We've all been there, searching for a new pattern, UI element, or method. You remember seeing it before somewhere but can't quite remember where, or you've got a great idea that you can't quite realize, or you want to try out a new library. When the documentation doesn't live up to the software it's based on, it drags the whole product down.
There are many reasons we can get documentation that isn't fit for purpose. Project deadlines, developer turnover, or merely leaving documentation until it's too late all lead to poor documentation. On top of this, writing documentation can be hard because developers typically want to be coding, not copywriting. At the same time, documentation is too technical for copywriters to be able to create alone. There are lots of reasons why lousy documentation exists, but it's so critical that there's no excuse good enough not to do it. If you want your software to grow, you have to document it well.

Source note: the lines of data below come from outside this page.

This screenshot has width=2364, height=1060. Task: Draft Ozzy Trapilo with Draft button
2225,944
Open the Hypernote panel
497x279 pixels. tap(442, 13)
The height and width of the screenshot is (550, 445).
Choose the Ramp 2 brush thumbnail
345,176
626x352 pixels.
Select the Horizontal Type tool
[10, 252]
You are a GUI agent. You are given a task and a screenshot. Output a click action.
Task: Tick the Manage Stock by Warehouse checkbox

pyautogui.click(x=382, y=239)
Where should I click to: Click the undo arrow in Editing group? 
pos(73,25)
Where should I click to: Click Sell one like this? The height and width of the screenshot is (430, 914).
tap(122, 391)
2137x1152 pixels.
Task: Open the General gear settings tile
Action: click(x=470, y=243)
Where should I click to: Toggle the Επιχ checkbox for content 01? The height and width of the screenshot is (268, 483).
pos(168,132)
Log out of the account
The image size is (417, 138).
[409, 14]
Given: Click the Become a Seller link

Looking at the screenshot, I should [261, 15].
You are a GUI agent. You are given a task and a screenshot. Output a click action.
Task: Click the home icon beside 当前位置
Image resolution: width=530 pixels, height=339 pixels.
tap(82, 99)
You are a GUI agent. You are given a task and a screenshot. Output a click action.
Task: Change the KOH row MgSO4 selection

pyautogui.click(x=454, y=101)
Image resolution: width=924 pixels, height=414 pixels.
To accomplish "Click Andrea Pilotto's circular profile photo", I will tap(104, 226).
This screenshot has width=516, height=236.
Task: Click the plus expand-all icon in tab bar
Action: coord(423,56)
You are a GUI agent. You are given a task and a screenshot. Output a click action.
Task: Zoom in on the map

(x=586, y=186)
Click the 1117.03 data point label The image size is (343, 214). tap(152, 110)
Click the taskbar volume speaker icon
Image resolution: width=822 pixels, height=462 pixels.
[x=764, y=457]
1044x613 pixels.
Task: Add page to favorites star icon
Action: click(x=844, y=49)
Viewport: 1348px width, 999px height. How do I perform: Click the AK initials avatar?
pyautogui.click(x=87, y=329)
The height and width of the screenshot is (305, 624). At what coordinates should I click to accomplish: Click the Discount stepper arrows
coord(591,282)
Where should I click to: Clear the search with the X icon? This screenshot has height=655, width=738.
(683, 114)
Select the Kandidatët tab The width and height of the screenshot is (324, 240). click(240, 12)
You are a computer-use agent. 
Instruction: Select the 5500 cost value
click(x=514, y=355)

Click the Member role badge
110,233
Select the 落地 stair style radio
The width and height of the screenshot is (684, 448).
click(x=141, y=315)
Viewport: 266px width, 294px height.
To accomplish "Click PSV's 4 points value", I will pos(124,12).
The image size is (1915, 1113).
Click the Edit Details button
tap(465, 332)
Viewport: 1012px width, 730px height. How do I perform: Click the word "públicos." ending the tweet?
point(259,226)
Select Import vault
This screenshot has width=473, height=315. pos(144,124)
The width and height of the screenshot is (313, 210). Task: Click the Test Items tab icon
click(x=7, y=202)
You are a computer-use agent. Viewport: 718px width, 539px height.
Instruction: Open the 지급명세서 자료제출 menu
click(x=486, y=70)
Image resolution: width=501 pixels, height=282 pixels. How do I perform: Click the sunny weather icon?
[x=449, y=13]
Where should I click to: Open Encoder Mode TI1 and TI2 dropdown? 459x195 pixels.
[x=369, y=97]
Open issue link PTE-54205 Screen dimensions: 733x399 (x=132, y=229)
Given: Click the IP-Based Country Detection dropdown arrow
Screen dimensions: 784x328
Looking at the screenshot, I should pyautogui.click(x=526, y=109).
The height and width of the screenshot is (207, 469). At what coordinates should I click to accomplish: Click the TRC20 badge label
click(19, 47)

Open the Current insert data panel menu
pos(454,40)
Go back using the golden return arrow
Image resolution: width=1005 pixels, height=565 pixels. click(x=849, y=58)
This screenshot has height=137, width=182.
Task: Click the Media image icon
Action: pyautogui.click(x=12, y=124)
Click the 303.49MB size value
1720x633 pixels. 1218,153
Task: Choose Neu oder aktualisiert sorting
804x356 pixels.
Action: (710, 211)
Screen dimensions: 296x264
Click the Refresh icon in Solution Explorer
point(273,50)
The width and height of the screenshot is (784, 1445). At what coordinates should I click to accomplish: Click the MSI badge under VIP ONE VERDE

Well written documentation ultimately starts right at the beginning of the project. You need to think of how you're going to document what you do, and your goal for the documentation afterward. If you want to share it publicly, you'll probably need an external docs site, some tutorials, and some examples, but for an internal project, you might need less (or you might not). How you create the documentation is up to you. However, two popular solutions are creating a website specifically designed for documentation, or creating git a repository containing lots of well-formatted markdown files.
All well-written documentation should comprise a short tutorial to get up and started with the software and a more robust set of documentation explaining and more in-depth docs showing all the options you have available, what they do, and your choices (if applicable). The best documentation shows instances when you might use these, things to know beforehand, and a few cases with expected results to help you get started. Inadequate documentation only lists functions that are available to you, but not how or why to use them. As a user, you shouldn't come away confused, so document everything you can think of and always give examples.
When a user is reading your documentation, they only view it chronologically one time, while they are first learning how your software works. After that, they'll be jumping in and out at different points, trying to remember how things worked, but the order of this won't be logical or even predictable. So navigation should be simple and well structured to allow quick access to what is needed. Links between pages and content within the same page are needed to make finding specific elements just as easy.
While documentation can be excellent on its own, sometimes it's just not enough. People learn in different ways, and for some, reading isn't the answer. There are lots of different ways you could preview your code, and they differ depending on the software. A playground to test out what you're building without having to set up a code environment, or pre-created apps stored in a repo allowing a developer to reverse-engineer your code can be great, allowing users to see the end product before using it themselves. But don't sacrifice well-written documentation to create previews as previews enhance your documentation but can never replace it.
There's ultimately a lot to think about when writing documentation, but neglecting it is a mistake. It's as important as writing code itself, and a skill to admire among developers. If you're the only person who knows how to use your code, it's useless.